▸ **GIVEN REQUEST**: Rewrite the items below as a numbered list, one line per entry, with the blank lines dropped.

▸ **INPUT FOR THIS TASK**:
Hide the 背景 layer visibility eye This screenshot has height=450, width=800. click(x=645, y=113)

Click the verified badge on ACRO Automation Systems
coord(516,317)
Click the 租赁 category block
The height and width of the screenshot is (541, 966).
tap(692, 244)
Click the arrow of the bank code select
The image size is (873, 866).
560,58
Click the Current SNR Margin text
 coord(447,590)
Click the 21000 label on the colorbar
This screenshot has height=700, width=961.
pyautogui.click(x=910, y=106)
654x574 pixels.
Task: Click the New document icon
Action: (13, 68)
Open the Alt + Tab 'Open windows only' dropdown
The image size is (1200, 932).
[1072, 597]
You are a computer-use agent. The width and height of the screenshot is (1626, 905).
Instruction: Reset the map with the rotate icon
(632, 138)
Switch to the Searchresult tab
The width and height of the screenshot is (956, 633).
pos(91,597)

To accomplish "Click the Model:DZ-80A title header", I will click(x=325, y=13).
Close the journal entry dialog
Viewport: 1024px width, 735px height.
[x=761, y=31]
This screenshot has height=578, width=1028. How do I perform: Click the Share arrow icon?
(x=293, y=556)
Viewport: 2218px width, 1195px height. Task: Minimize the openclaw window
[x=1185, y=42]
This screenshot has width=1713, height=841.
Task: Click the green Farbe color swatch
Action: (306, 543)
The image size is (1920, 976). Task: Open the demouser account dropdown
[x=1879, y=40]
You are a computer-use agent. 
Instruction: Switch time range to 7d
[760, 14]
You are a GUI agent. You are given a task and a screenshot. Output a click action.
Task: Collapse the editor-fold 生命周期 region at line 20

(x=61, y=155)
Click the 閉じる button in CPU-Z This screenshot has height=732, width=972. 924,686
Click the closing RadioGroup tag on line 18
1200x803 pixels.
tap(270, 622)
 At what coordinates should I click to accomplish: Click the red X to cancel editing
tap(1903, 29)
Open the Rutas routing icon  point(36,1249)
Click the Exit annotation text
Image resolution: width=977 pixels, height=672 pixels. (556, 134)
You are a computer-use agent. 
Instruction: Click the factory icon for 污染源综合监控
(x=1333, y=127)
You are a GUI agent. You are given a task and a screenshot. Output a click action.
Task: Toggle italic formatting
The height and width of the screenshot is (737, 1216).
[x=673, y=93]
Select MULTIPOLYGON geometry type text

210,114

▸ **COMPLETE ANSWER**:
1. Hide the 背景 layer visibility eye This screenshot has height=450, width=800. click(x=645, y=113)
2. Click the verified badge on ACRO Automation Systems
3. coord(516,317)
4. Click the 租赁 category block
5. The height and width of the screenshot is (541, 966).
6. tap(692, 244)
7. Click the arrow of the bank code select
8. The image size is (873, 866).
9. 560,58
10. Click the Current SNR Margin text
11.  coord(447,590)
12. Click the 21000 label on the colorbar
13. This screenshot has height=700, width=961.
14. pyautogui.click(x=910, y=106)
15. 654x574 pixels.
16. Task: Click the New document icon
17. Action: (13, 68)
18. Open the Alt + Tab 'Open windows only' dropdown
19. The image size is (1200, 932).
20. [1072, 597]
21. You are a computer-use agent. The width and height of the screenshot is (1626, 905).
22. Instruction: Reset the map with the rotate icon
23. (632, 138)
24. Switch to the Searchresult tab
25. The width and height of the screenshot is (956, 633).
26. pos(91,597)
27. To accomplish "Click the Model:DZ-80A title header", I will click(x=325, y=13).
28. Close the journal entry dialog
29. Viewport: 1024px width, 735px height.
30. [x=761, y=31]
31. This screenshot has height=578, width=1028. How do I perform: Click the Share arrow icon?
32. (x=293, y=556)
33. Viewport: 2218px width, 1195px height. Task: Minimize the openclaw window
34. [x=1185, y=42]
35. This screenshot has width=1713, height=841.
36. Task: Click the green Farbe color swatch
37. Action: (306, 543)
38. The image size is (1920, 976). Task: Open the demouser account dropdown
39. [x=1879, y=40]
40. You are a computer-use agent. 
41. Instruction: Switch time range to 7d
42. [760, 14]
43. You are a GUI agent. You are given a task and a screenshot. Output a click action.
44. Task: Collapse the editor-fold 生命周期 region at line 20
45. (x=61, y=155)
46. Click the 閉じる button in CPU-Z This screenshot has height=732, width=972. 924,686
47. Click the closing RadioGroup tag on line 18
48. 1200x803 pixels.
49. tap(270, 622)
50.  At what coordinates should I click to accomplish: Click the red X to cancel editing
51. tap(1903, 29)
52. Open the Rutas routing icon  point(36,1249)
53. Click the Exit annotation text
54. Image resolution: width=977 pixels, height=672 pixels. (556, 134)
55. You are a computer-use agent. 
56. Instruction: Click the factory icon for 污染源综合监控
57. (x=1333, y=127)
58. You are a GUI agent. You are given a task and a screenshot. Output a click action.
59. Task: Toggle italic formatting
60. The height and width of the screenshot is (737, 1216).
61. [x=673, y=93]
62. Select MULTIPOLYGON geometry type text
63. 210,114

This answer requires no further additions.